Prompt = Repeat the items word for word, from their first line through the line containing "Open the Language". Include both of those lines.

* Start *

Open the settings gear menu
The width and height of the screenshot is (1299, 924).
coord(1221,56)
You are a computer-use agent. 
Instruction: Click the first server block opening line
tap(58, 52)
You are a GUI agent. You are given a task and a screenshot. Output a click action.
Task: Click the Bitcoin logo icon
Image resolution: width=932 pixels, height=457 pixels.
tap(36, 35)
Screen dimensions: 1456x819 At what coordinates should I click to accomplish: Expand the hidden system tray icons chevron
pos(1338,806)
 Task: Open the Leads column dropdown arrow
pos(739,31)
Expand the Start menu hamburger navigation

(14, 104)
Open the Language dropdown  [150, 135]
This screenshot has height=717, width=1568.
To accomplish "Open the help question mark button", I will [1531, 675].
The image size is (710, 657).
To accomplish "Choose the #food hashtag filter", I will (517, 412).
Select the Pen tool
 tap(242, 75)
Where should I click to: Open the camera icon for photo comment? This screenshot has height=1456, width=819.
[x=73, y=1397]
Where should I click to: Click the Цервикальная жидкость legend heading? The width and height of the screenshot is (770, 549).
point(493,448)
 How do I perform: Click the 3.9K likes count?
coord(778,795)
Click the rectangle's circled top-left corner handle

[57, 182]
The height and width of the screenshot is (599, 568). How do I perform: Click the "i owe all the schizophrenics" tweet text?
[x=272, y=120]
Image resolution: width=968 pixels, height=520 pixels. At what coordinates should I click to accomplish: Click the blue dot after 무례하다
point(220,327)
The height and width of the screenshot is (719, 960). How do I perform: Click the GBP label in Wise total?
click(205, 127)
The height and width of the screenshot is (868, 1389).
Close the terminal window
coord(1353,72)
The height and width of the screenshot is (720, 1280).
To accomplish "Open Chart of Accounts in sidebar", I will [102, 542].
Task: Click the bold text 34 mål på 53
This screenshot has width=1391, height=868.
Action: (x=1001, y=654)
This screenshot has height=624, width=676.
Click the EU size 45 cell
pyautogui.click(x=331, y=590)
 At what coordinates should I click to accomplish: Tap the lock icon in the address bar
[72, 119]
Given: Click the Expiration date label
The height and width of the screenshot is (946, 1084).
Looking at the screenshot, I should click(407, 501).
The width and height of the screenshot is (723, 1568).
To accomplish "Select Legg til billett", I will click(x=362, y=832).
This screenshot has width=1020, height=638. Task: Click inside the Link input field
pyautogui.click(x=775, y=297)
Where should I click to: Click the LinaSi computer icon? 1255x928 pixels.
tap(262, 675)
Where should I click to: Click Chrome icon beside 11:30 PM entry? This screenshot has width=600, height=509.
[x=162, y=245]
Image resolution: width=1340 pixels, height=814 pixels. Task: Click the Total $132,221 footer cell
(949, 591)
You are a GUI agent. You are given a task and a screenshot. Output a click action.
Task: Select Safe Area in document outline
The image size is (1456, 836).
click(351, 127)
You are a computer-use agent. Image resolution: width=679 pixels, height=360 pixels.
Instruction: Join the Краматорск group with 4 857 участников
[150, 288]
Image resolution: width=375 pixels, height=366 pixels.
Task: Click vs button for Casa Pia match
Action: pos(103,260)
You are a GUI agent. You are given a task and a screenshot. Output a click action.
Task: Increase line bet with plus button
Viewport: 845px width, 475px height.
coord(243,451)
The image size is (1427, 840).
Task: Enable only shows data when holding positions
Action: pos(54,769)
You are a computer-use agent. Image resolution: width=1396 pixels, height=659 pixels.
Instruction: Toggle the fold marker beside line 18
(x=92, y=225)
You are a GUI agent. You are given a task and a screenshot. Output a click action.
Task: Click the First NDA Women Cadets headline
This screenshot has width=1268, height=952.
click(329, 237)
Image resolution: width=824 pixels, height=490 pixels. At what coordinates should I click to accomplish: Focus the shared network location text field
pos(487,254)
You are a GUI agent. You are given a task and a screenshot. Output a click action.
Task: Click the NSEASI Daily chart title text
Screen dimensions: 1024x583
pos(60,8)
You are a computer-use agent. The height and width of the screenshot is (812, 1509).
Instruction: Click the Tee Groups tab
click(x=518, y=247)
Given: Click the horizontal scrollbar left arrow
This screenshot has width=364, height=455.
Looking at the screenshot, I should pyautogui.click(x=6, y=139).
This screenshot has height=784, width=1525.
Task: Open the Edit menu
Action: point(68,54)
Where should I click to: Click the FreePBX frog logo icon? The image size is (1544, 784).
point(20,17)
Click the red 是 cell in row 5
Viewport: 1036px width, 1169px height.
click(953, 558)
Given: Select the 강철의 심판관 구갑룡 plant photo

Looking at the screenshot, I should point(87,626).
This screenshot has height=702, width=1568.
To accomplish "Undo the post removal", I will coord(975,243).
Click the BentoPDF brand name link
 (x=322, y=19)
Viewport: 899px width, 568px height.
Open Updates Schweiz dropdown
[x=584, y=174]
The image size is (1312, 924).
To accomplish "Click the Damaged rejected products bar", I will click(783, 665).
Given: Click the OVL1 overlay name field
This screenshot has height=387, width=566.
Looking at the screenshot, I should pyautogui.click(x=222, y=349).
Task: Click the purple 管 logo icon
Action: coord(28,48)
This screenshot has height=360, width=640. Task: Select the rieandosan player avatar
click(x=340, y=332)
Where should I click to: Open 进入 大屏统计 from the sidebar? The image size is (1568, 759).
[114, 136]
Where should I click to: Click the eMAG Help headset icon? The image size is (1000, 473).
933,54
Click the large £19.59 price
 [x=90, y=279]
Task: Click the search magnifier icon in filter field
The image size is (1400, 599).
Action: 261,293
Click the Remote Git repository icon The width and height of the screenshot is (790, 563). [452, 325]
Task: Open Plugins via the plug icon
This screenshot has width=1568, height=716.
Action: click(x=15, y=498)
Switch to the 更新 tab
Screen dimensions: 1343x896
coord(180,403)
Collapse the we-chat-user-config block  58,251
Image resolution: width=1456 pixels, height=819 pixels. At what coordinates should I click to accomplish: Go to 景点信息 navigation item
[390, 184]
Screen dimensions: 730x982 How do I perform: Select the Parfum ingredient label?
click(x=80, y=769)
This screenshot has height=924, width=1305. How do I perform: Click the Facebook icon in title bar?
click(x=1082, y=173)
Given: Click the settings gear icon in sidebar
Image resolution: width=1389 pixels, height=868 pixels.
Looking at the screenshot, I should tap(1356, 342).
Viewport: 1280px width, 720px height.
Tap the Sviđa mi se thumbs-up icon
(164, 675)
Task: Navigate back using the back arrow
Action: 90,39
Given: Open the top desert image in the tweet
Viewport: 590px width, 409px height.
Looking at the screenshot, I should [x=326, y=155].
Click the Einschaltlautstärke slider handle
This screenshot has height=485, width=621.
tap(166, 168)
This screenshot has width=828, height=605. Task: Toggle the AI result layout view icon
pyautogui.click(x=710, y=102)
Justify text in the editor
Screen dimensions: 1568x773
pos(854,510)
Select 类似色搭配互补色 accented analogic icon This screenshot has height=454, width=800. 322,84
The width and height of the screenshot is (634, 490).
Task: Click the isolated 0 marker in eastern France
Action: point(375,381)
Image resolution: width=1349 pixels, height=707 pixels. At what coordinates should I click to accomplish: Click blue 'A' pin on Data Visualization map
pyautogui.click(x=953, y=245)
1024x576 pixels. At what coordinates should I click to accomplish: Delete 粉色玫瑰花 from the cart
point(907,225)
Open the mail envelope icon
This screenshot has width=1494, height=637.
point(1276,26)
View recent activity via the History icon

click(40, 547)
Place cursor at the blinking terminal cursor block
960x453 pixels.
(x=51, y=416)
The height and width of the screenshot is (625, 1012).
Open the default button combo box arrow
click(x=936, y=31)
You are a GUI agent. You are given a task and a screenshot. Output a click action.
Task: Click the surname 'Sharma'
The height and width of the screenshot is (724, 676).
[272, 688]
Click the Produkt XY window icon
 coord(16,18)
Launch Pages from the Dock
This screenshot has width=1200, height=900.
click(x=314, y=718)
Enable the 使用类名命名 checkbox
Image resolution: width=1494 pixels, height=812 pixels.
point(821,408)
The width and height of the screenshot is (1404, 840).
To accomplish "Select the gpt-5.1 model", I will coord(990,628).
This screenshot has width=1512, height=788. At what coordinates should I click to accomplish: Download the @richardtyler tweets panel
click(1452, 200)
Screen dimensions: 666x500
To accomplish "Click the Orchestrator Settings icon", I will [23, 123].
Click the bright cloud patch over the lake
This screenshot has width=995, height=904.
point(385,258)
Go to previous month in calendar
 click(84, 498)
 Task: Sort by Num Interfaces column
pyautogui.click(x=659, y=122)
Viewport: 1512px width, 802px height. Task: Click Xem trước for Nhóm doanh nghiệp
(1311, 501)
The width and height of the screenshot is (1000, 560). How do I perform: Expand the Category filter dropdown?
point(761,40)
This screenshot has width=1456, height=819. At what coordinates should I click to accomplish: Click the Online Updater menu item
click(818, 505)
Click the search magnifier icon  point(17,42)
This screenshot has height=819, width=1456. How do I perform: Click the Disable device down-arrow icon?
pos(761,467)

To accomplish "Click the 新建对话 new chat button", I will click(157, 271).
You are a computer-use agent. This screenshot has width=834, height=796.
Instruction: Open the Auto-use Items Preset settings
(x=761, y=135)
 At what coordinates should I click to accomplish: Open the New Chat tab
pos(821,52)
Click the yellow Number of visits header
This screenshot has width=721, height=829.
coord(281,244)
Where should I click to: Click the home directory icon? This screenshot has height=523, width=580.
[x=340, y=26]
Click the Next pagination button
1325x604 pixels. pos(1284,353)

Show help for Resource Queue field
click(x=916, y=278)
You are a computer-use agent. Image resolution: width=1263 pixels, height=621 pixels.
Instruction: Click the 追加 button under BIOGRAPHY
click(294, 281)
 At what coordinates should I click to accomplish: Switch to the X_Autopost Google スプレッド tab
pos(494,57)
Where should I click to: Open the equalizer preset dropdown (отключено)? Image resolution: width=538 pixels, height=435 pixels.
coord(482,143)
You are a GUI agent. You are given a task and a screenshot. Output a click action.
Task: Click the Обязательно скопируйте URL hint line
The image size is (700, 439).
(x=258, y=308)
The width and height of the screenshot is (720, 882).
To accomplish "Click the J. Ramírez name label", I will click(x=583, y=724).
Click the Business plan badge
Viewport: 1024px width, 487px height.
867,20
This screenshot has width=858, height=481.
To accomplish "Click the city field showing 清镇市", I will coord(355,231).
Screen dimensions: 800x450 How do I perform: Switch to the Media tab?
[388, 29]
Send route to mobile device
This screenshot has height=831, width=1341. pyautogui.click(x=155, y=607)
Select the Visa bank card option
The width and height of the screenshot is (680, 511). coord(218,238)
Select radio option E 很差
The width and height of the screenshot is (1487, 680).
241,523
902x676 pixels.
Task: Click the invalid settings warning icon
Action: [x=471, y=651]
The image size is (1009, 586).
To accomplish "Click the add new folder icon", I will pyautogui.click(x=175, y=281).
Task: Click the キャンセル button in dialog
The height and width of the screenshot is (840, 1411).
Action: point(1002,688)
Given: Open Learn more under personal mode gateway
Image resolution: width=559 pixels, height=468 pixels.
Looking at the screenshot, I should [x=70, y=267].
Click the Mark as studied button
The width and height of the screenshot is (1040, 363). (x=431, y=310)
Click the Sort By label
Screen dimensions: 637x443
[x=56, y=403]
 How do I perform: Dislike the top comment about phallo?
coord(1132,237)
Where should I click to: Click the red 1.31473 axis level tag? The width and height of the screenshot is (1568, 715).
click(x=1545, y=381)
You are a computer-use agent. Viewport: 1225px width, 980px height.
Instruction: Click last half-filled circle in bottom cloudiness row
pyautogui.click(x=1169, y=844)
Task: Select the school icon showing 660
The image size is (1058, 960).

* End *

Solved exercise =
Open the settings gear menu
The width and height of the screenshot is (1299, 924).
coord(1221,56)
You are a computer-use agent. 
Instruction: Click the first server block opening line
tap(58, 52)
You are a GUI agent. You are given a task and a screenshot. Output a click action.
Task: Click the Bitcoin logo icon
Image resolution: width=932 pixels, height=457 pixels.
tap(36, 35)
Screen dimensions: 1456x819 At what coordinates should I click to accomplish: Expand the hidden system tray icons chevron
pos(1338,806)
 Task: Open the Leads column dropdown arrow
pos(739,31)
Expand the Start menu hamburger navigation

(14, 104)
Open the Language dropdown  [150, 135]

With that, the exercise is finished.